A pair of mothers say the Racine Unified School District is discriminating against poor and minority families in its choices of where to hold summer school with COVID relief money.
According to a federal lawsuit filed Monday, the district planned to open three of its four K-8 schools for summer school, where students who may have fallen behind during the coronavirus pandemic might catch up.
One of the chosen summer school hosts, Gifford, has a student body that's about 73% white and less than 30% economically disadvantaged.
The elementary schools the plaintiffs attend, Julian Thomas and Knapp, are not set to hold summer school.
Almost 89% of Julian Thomas students are Black or Hispanic, and more than 94% are economically disadvantaged, according to the suit. At Knapp, those figures are about 67% minority and 87% economically disadvantaged.

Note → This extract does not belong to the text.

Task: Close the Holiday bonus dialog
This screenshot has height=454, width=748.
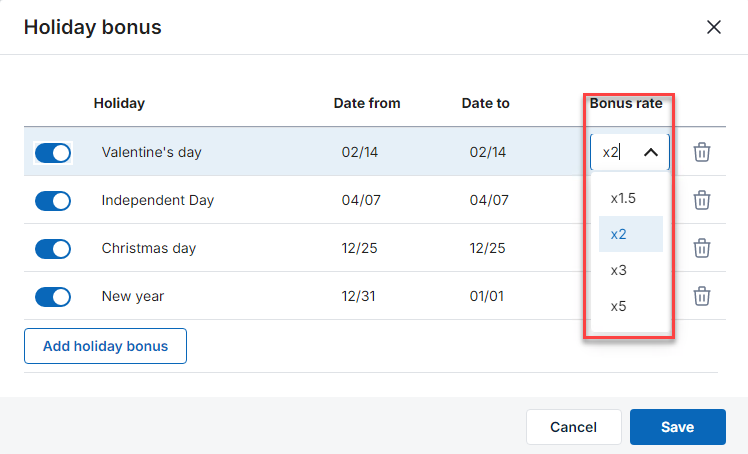Action: [x=714, y=27]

In the lawsuit, Miketra Larry and Brittany McKenney serve as the named "next friends" of the actual plaintiffs, their five minor children, who range from 6 to 11 years old, according to the suit.
On Tuesday, the Racine Unified School District announced some changes to its summer school plans that a spokesperson said should address the lawsuit's concerns.
The suit states that "RUSD also decided to not provide bus service for the majority of students wanting to attend the three K-8 schools slated to be opened summer school 2021."
And even if they could get to the three schools, the more distant children can't get spaces in the after-school enrichment activities there because they are full with waiting lists.
The result is violations of the equal protection clause of the 14th Amendment and Title VI of the Civil Rights Act of 1964, the suit contends. The children are represented by longtime civil rights attorney Anne T. Sulton.